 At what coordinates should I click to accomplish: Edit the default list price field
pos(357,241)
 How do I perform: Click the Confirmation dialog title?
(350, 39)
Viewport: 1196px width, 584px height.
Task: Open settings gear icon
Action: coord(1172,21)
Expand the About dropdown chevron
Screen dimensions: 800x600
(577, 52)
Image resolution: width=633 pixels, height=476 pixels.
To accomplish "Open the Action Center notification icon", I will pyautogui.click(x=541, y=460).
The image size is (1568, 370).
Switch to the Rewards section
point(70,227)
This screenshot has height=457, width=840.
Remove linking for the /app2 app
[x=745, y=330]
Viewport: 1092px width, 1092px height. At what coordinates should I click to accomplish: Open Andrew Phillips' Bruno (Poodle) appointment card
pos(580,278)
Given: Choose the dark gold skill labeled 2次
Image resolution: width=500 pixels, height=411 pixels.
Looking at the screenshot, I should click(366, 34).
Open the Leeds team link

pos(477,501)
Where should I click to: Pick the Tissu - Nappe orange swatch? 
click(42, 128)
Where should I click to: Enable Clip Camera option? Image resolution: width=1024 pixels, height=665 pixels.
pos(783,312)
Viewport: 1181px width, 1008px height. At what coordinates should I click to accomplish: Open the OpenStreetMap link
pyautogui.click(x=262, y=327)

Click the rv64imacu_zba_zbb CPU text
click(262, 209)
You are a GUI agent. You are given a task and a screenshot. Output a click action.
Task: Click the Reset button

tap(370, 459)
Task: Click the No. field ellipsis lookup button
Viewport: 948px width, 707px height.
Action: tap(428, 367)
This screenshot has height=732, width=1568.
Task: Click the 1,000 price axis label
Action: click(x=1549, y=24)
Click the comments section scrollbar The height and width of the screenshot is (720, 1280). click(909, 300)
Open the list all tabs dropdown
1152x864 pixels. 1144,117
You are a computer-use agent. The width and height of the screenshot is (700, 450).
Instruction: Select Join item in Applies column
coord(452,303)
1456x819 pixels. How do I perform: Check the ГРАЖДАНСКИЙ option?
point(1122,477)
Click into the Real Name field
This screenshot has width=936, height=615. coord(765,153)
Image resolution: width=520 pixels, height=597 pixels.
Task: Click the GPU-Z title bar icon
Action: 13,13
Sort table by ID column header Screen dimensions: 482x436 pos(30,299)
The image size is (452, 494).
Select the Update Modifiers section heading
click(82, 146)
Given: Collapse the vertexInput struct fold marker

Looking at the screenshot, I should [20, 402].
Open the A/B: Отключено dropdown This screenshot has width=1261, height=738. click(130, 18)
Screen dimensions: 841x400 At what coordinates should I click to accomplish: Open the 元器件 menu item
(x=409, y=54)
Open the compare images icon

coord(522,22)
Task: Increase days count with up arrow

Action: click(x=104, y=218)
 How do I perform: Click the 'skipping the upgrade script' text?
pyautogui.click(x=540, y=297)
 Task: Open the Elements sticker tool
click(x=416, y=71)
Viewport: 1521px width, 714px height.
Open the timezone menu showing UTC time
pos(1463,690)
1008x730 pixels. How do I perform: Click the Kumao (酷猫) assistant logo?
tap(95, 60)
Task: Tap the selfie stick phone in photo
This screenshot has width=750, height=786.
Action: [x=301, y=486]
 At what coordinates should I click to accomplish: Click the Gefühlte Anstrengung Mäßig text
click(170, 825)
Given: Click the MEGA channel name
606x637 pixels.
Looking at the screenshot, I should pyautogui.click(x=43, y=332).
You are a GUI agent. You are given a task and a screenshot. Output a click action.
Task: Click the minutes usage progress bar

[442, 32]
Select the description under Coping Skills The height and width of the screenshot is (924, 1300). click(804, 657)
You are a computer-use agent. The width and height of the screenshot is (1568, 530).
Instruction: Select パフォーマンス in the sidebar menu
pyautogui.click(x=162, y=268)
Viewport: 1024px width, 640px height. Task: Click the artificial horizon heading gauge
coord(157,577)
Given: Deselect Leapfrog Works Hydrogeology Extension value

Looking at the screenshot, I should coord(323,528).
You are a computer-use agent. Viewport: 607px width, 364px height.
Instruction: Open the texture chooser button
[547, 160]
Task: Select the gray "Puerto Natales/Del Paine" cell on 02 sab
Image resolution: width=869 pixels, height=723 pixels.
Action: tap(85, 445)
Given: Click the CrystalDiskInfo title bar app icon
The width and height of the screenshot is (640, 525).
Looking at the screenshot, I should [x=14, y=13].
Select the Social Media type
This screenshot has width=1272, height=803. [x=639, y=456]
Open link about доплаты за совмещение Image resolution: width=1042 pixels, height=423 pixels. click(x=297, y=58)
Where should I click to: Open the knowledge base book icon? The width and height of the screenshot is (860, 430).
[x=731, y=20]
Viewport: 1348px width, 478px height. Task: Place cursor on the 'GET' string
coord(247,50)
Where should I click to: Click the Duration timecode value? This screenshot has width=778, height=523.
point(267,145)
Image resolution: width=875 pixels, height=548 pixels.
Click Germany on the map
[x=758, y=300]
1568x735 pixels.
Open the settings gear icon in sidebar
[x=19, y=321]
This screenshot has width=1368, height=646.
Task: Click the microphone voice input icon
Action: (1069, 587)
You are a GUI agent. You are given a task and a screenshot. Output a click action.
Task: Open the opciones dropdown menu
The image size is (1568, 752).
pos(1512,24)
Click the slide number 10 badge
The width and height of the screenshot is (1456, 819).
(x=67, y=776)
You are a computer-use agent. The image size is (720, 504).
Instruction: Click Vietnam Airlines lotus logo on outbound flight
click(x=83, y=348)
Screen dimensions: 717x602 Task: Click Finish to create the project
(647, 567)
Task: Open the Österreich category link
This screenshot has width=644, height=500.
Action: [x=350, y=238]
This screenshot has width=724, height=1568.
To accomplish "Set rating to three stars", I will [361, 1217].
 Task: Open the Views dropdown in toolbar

EXERCISE INSTRUCTIONS:
Pull out all lines from the entries above in which the word "will" appears.

ANSWER TO THE PROBLEM:
To accomplish "Open the Action Center notification icon", I will pyautogui.click(x=541, y=460).
To accomplish "Set rating to three stars", I will [361, 1217].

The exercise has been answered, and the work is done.